### [INSTRUCTIONS FOR THE TASK]
The answer is the exact text of every line from the one that contains "You are a computer-use" to the final line of the entries below, with pictures left out.

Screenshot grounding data
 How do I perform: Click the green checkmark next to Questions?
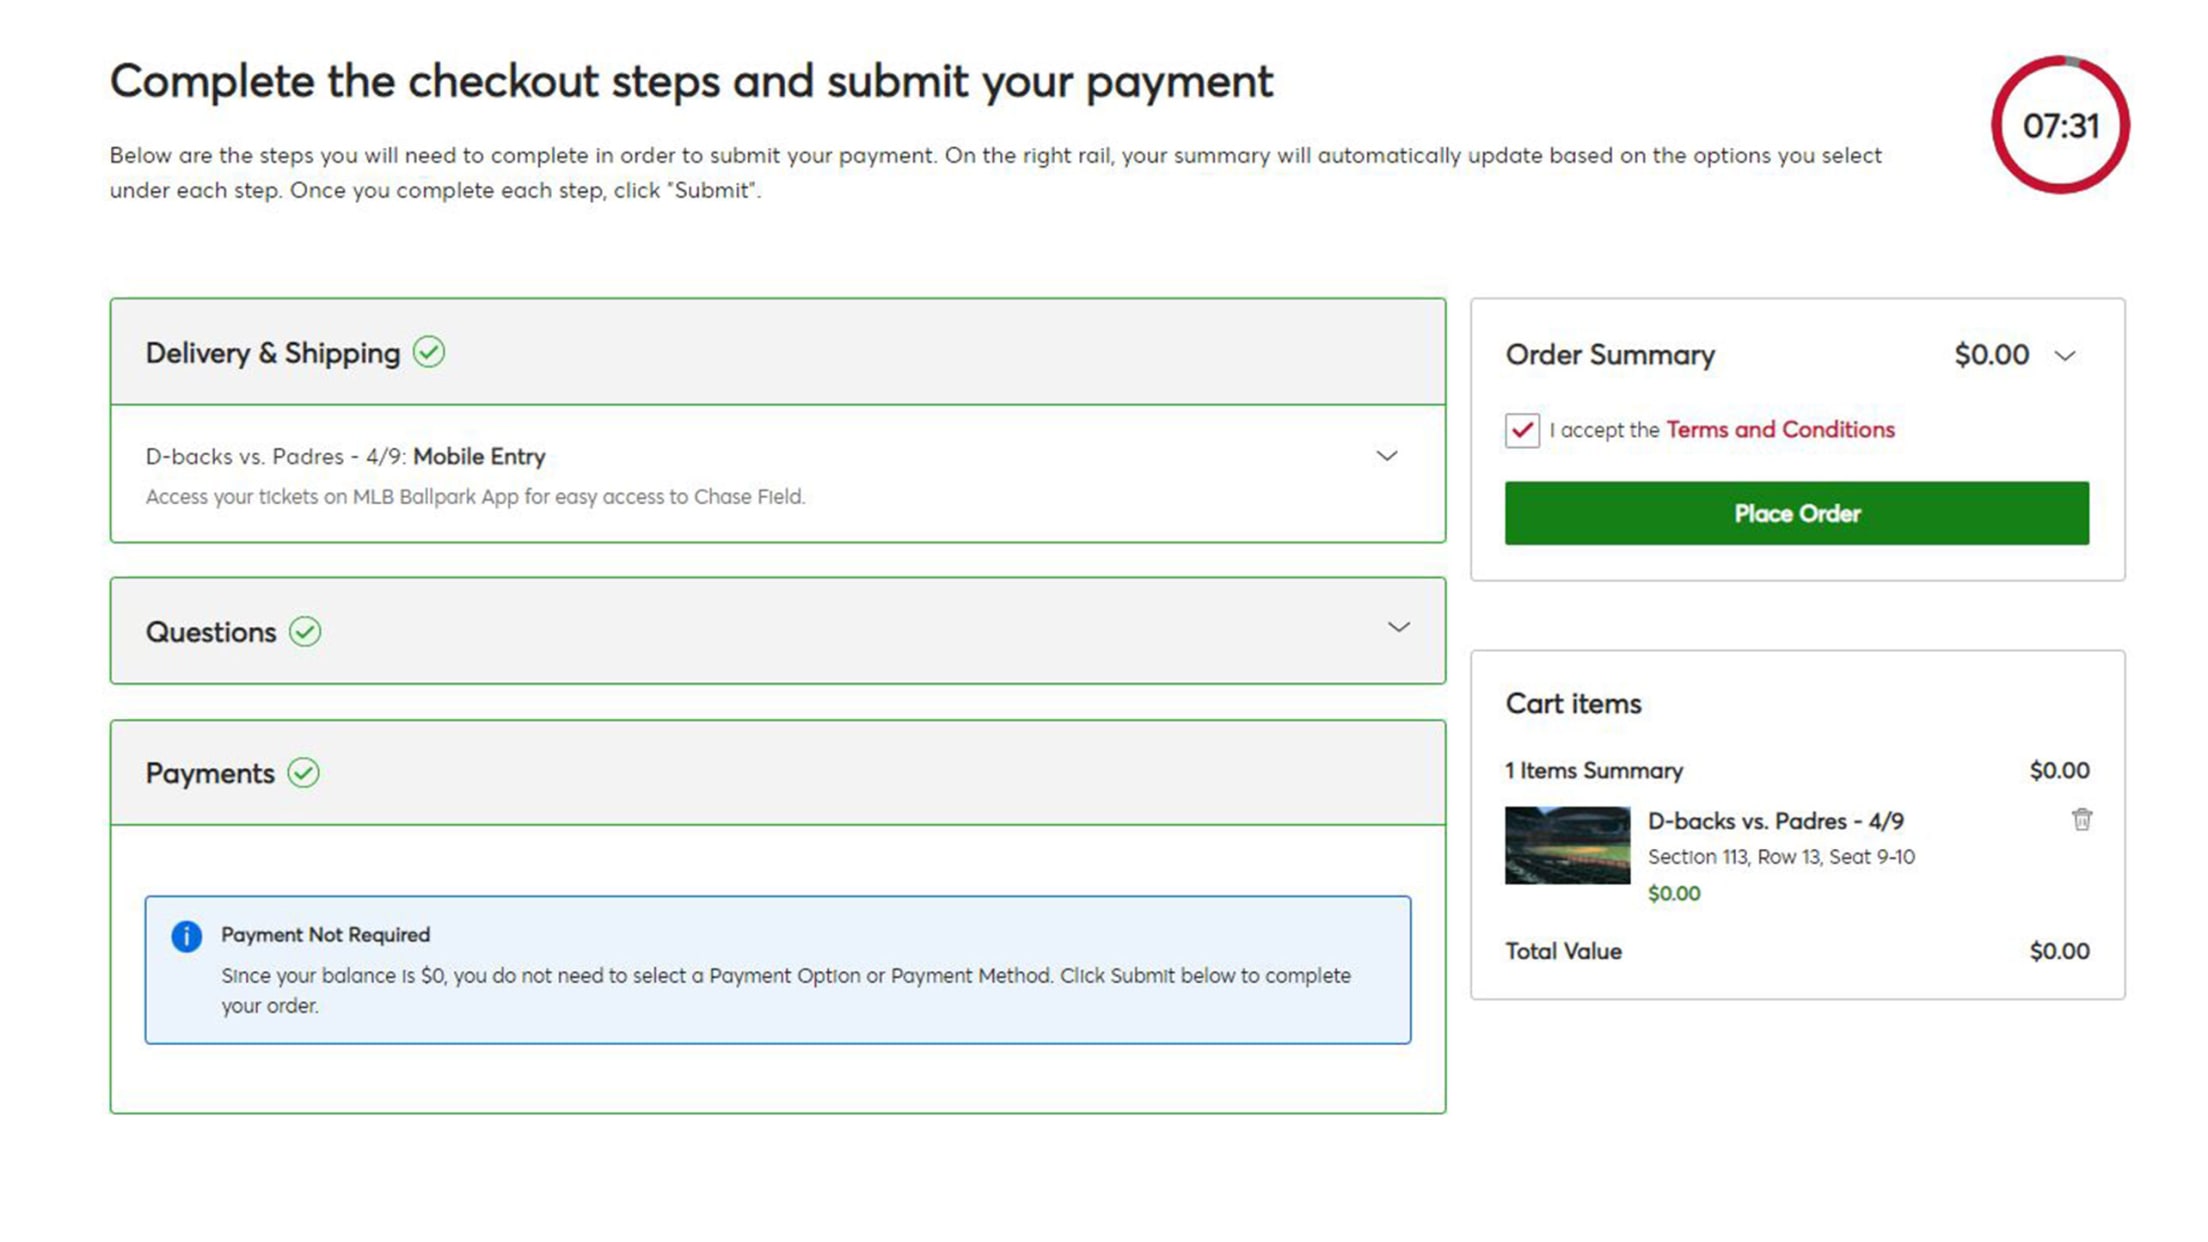307,631
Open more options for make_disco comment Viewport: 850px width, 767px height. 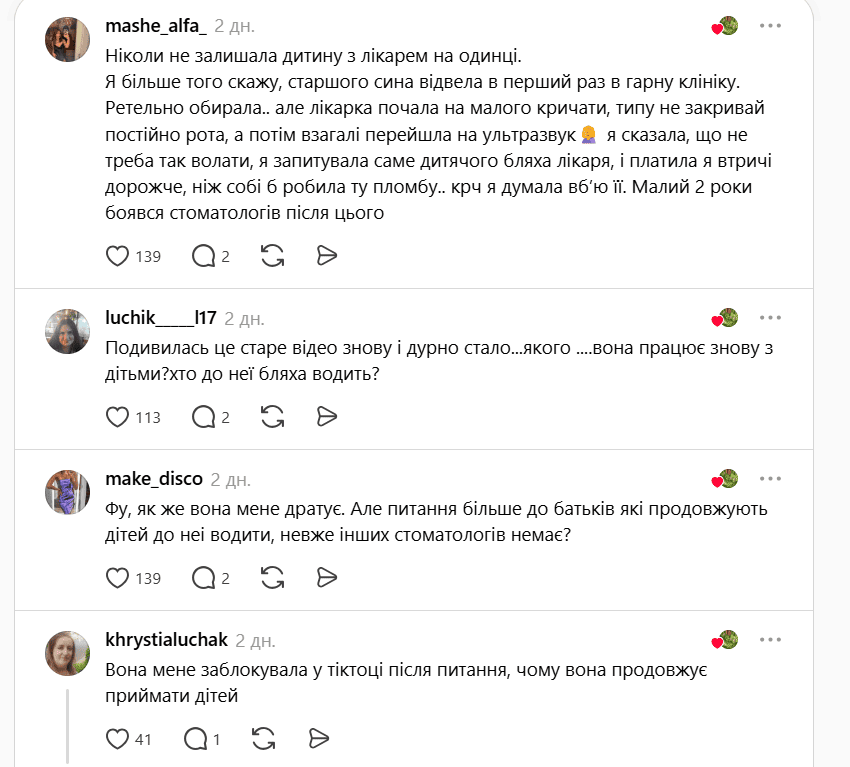click(770, 479)
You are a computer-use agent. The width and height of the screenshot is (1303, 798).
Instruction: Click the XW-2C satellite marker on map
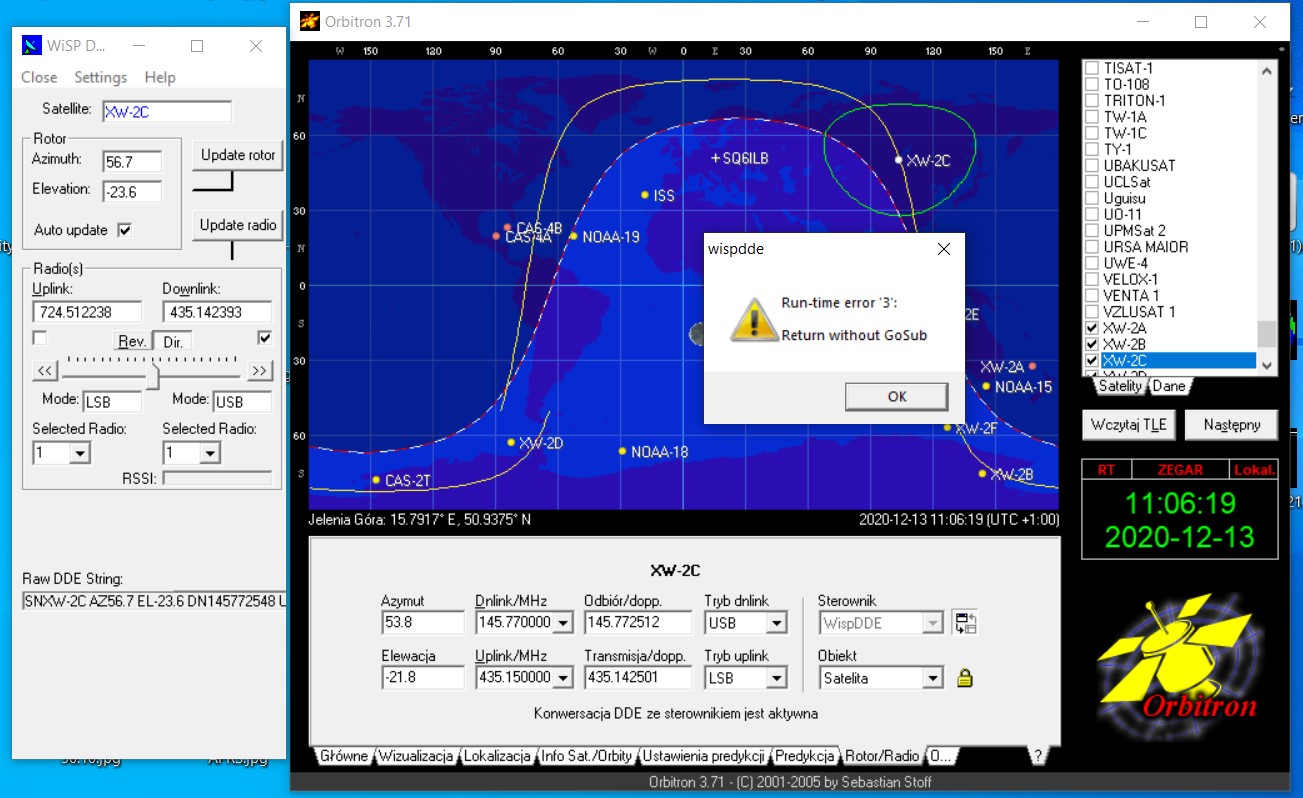(898, 160)
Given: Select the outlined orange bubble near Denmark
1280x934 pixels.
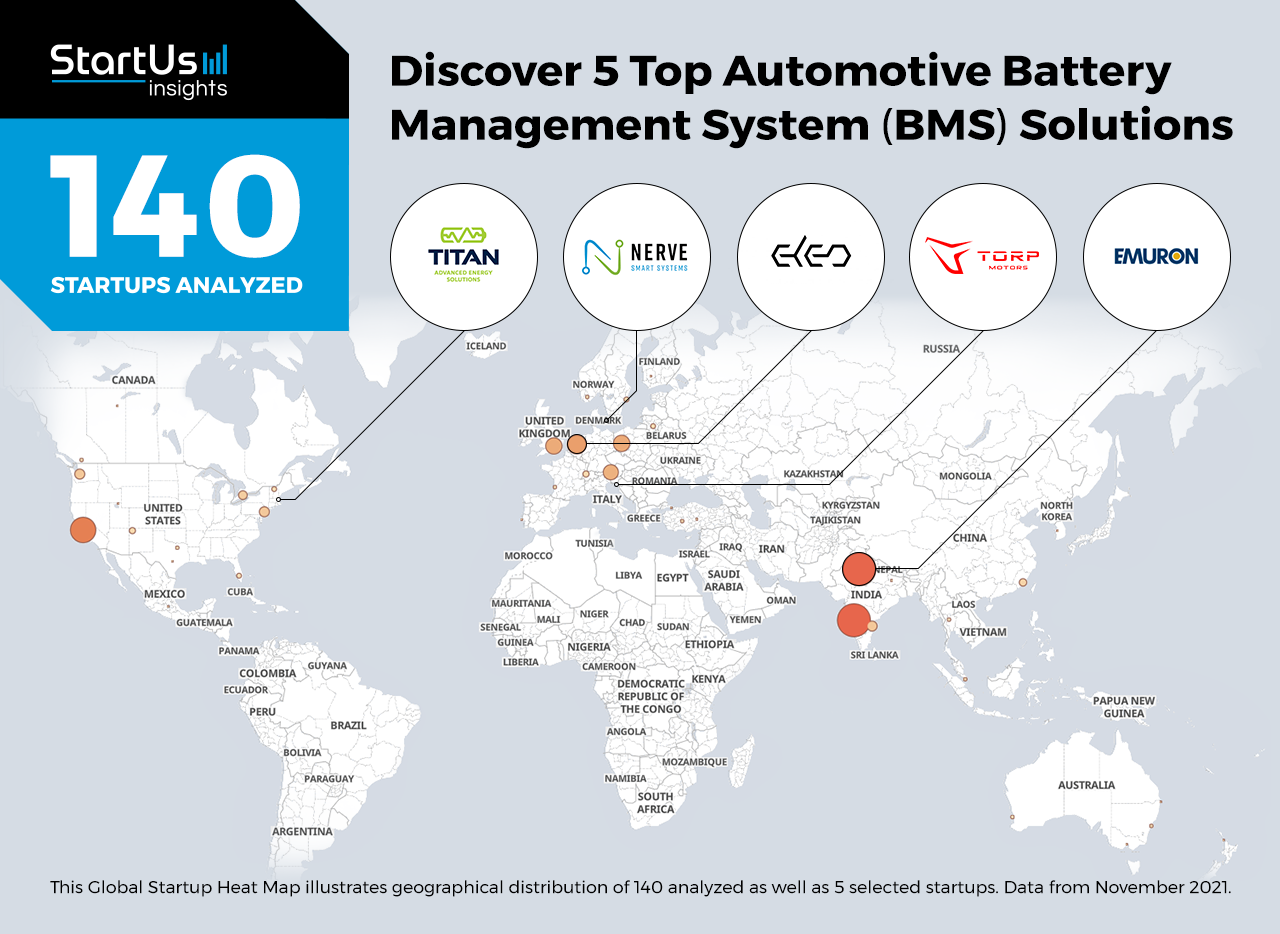Looking at the screenshot, I should point(577,444).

### [RESULT OF THIS EXERCISE]
You are a computer-use agent. The width and height of the screenshot is (1303, 798).
Instruction: Click the XW-2C satellite marker on map
(898, 160)
Given: Select the outlined orange bubble near Denmark
1280x934 pixels.
Looking at the screenshot, I should point(577,444).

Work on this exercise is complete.